Work item
Your copy should hold only the lines from the one containing "You are a computer-use agent." through the final line of the entries, exactly as written, with no pictures.

Stored entries
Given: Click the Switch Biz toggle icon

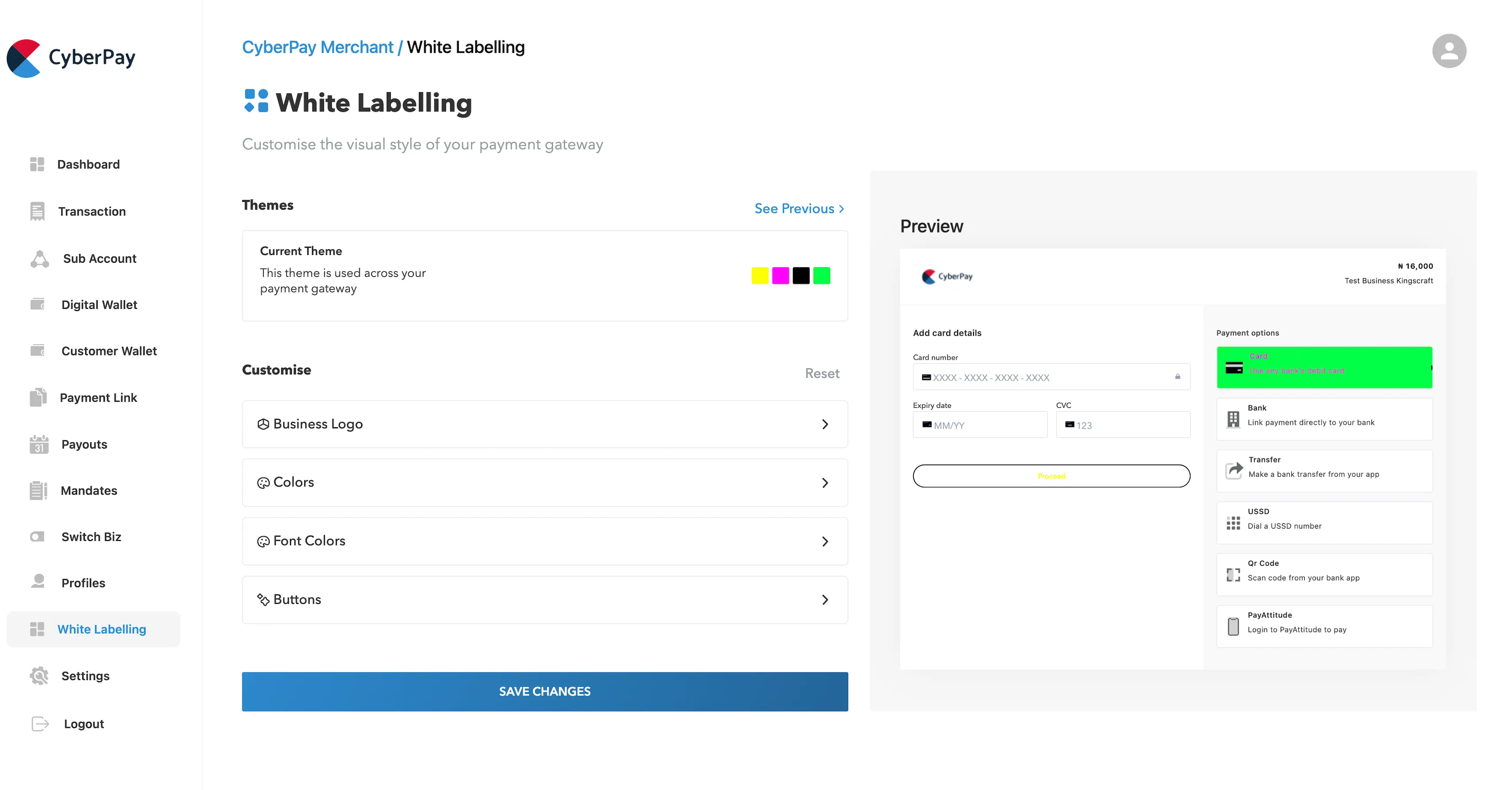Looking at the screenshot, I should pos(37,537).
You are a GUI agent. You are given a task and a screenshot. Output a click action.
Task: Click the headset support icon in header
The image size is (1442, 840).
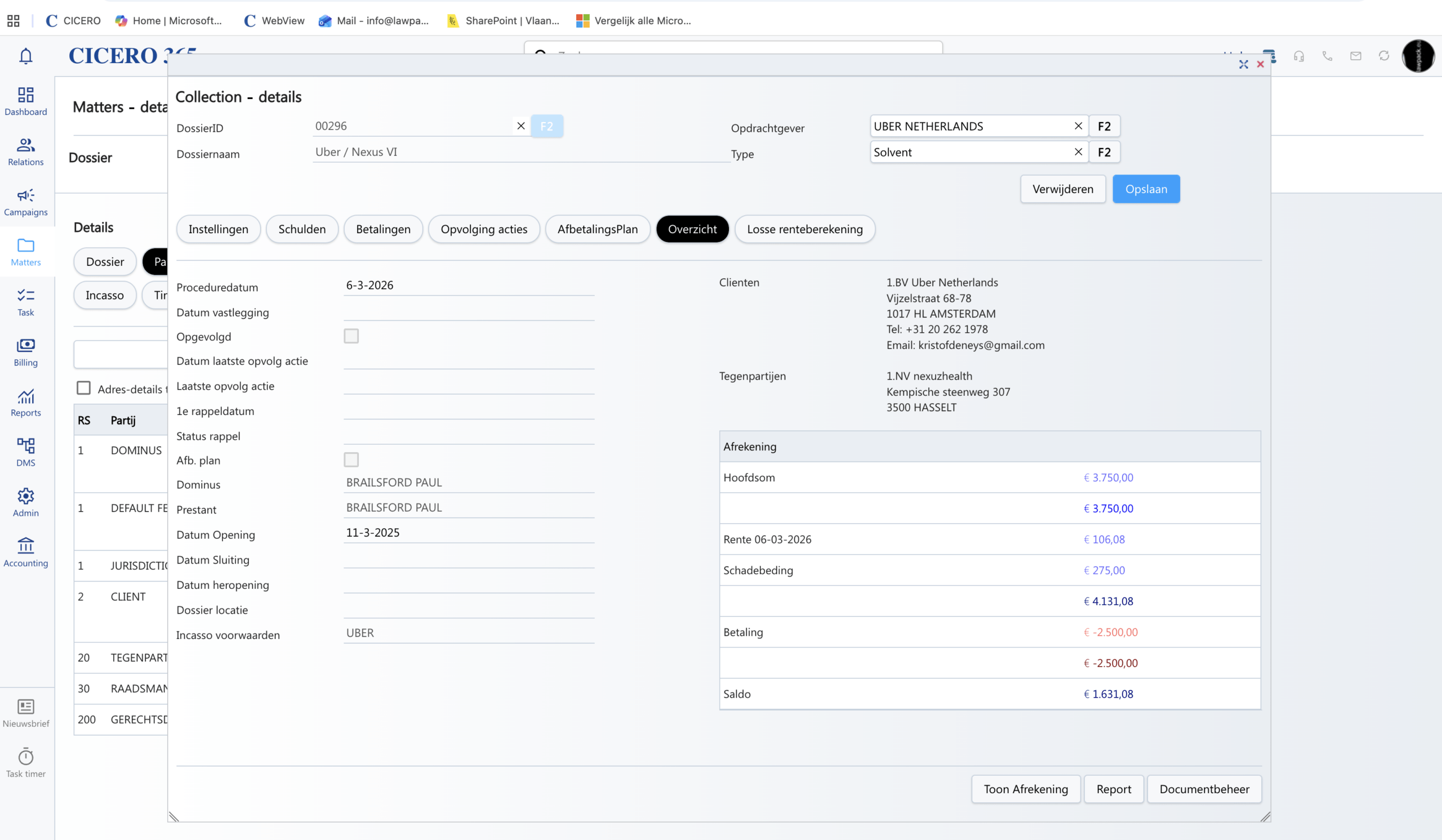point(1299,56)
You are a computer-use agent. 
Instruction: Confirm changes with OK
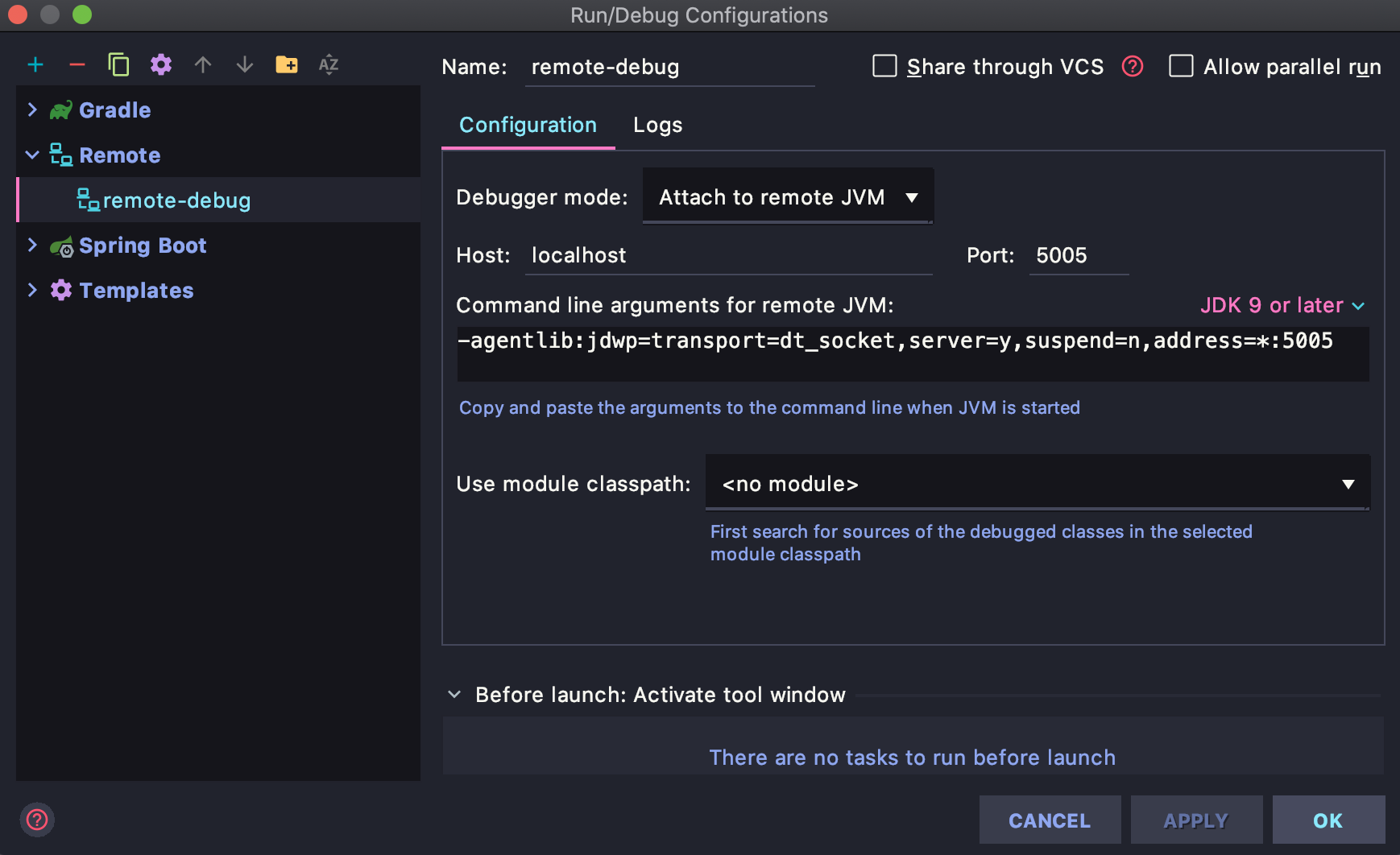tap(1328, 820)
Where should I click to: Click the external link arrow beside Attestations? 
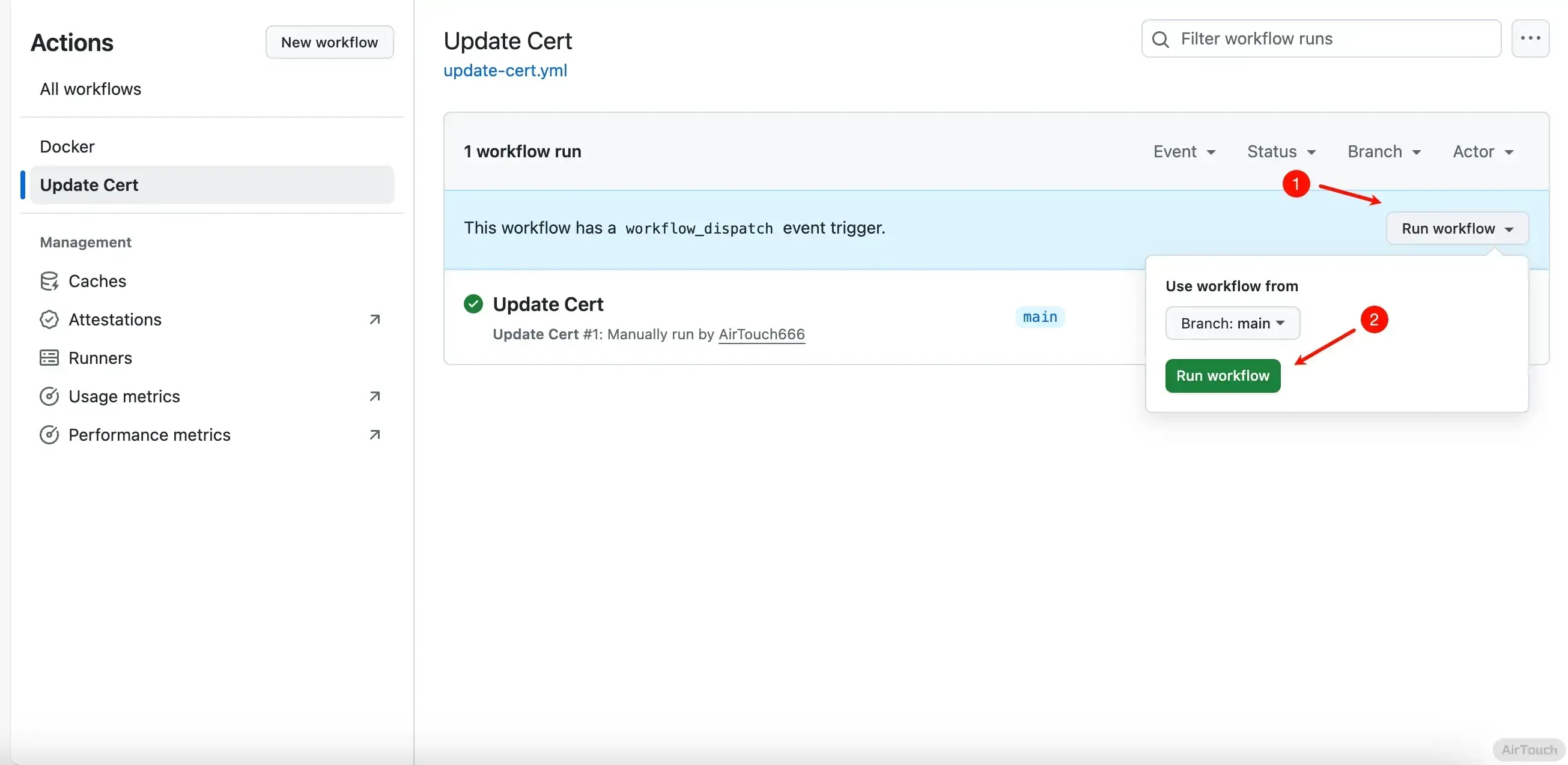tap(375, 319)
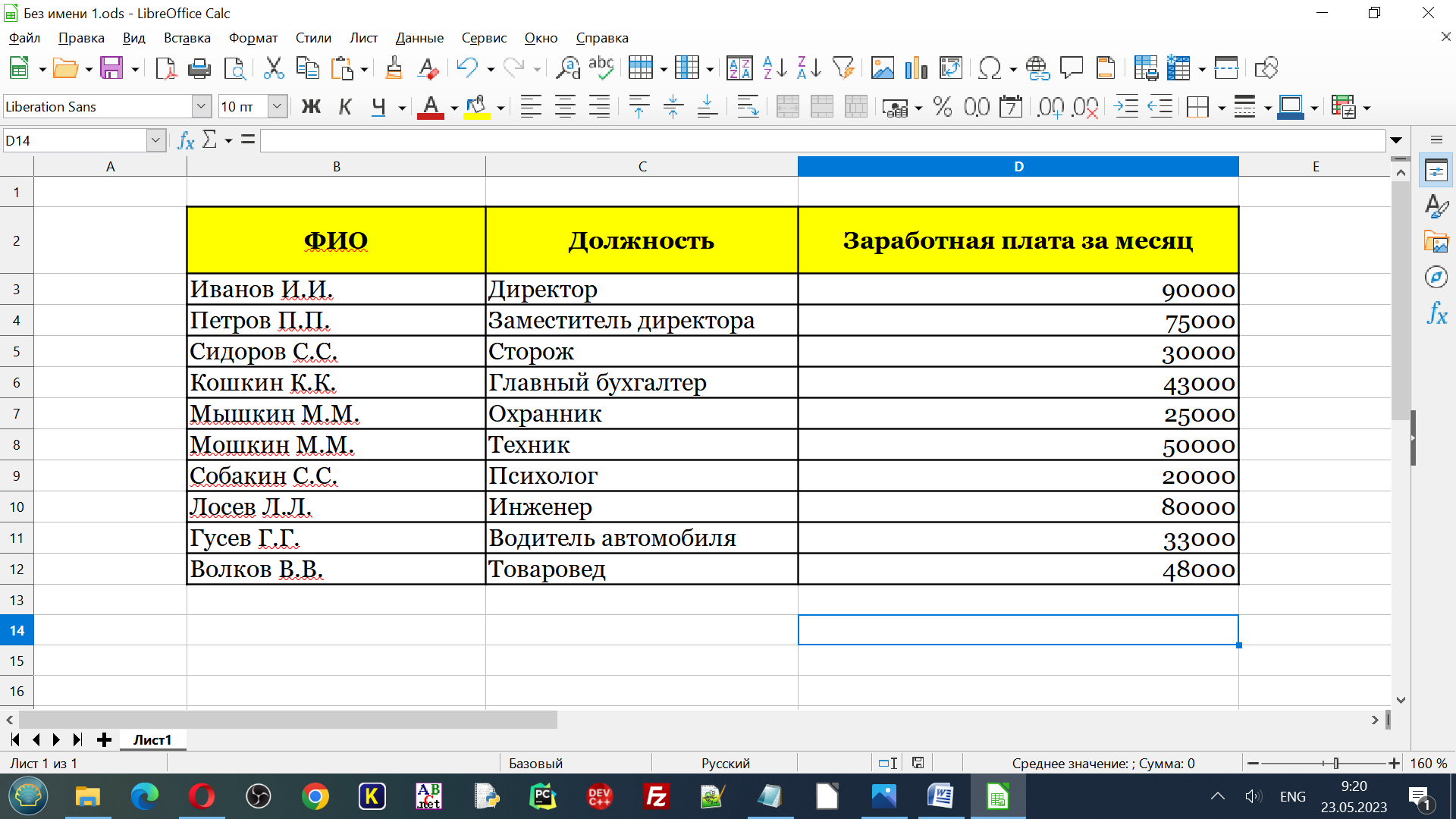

Reply
You are a computer-use agent. 
Instruction: Confirm changes with OK
tap(1328, 820)
Where should I click to: Click the external link arrow beside Attestations? 
tap(375, 319)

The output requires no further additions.